Google has been caught hosting a malicious ad so convincing that there’s a decent chance it has managed to trick some of the more security-savvy users who encountered it.

Looking at the ad, which masquerades as a pitch for the open-source password manager Keepass, there’s no way to know that it’s fake. It’s on Google, after all, which claims to vet the ads it carries. Making the ruse all the more convincing, clicking on it leads to ķeepass[.]info, which when viewed in an address bar appears to be the genuine Keepass site.

If you look at the image in the Ars article, the URL in the advertisement in Google Search uses a normal k instead of the ķ with an accent on the bottom.

I am already aware of IDN homograph attacks, so I always enable network.IDN_show_punycode in about:config so that Firefox always displays the URL in ASCII rather than Unicode. The implementation leaves a lot to be desired, but it works:

Obviously, you can’t restrict the Omnibar to only ASCII characters as it also doubles as a search bar for most people (an aspect I hate about modern browsers), and some people type with characters that only exist in Unicode to search, like: 私の推しは悪役令嬢のアニメ感想. But it at least tells you what the actual URL is with the punycode displayed below the bar.
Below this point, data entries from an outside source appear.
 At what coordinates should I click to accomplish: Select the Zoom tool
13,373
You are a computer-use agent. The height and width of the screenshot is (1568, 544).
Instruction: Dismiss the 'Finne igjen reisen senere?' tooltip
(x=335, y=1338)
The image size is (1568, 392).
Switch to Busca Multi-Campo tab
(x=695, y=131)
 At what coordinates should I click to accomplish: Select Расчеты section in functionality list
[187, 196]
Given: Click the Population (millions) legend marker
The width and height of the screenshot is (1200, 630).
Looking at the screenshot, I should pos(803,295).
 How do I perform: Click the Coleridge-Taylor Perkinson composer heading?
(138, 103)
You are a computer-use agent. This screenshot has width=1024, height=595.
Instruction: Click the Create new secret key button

Nonetheless, this means very little if the search engine you’re using doesn’t display the punycode in the results. We know Google doesn’t display the punycode, but what does Mojeek do? I don’t see any reason why search engines shouldn’t just display the punycode at all times.

Also, I don’t know of a way to force showing punycodes on a Chromium-based browser, but as I use them occasionally, could anyone help me with enabling a flag for that?


Our approach is not to index them. We’ve discussed this a few times before but for now we’re focussing on the large quantity of non-punycode URLs.

That’s not to say that we’d never look at this area, but this is the first time a question has been asked about it, so it’s not a priority at this time.


That sounds eminently reasonable. I searched for the fake keepass domain and couldn’t find it, and now I know why.

It’s reassuring to know I don’t need to worry about this at all. Keep up the great work!